Hal tersebut disampaikan Saut menanggapi ketidakhadiran Setnov yang ketiga kalinya sebagai saksi untuk tersangka Dirut Quadra Solution Anang Sugiana Sudihardjo pada Senin (13/11) ini. Alasan Setnov mangkir lagi karena tidak ada izin dari Presiden.
"Enggak perlu, itu enggak perlu," kata dia saat di Universitas Indonesia, Depok, Jawa Barat, Senin (13/11).
Saut pun belum dapat mematikan apakah Setnov akan dipanggil paksa atau tidak. Dia pun tidak ingin berandai-andai terlebih dulu. Sebab menurut dia, bukan tidak mungkin Setnov sadar di kemudian hari untuk memenuhi panggilan KPK terkait kasus proyek pengadaan KTP-El.

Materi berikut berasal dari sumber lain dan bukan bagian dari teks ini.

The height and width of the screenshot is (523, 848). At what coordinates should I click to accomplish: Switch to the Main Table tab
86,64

"Nanti dulu, jangan andai-andai lah, enggak baik. Siapa tahu besok tiba-tiba Allah bekerja sama dia, sadar, datang, mengakui, kan lebih bagus begitu kan. Jangan andai-andai dulu lah. Tiap orang punya pintu taubatnya kok," ujarnya.

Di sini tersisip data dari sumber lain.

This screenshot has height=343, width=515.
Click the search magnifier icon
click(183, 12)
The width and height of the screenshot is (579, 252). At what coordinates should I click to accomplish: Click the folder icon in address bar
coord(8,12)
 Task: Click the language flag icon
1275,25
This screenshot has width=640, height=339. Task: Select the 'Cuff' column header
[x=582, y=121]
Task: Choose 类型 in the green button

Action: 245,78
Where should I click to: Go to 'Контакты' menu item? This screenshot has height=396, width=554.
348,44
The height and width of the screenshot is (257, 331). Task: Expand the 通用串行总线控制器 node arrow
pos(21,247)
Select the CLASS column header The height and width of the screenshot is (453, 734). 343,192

Saut juga tidak dapat memastikan apakah dalam waktu dekat Setnov akan segera ditahan oleh KPK. Penyidik masih melihat terlebih dulu perkembangan kasus KTP-El dan juga sikap Setnov ke depannya. "Jangan dulu (ditahan). Nanti ktia lihat dululah," ucapnya.
Setnov pada hari ini, Senin (13/11) mangkir lagi dari panggilan KPK sebagai saksi untuk tersangka Dirut Quadra Anang. Ini berarti Setnov sudah tiga kali mangkir untuk tersangka Anang. Dua panggilan pertama yaitu pada 30 Oktober dan 6 November.
Setnov mangkir pada 30 Oktober kemarin karena beralasan sedang ada tugas kedinasan. Dan pada 6 November, Setnov mangkir dengan alasan KPK tidak mempunyai izin Presiden untuk memeriksa Ketua DPR RI. Menurut kuasa hukum Setnov, pemeriksaan terhadap Setnov harus atas izin Presiden.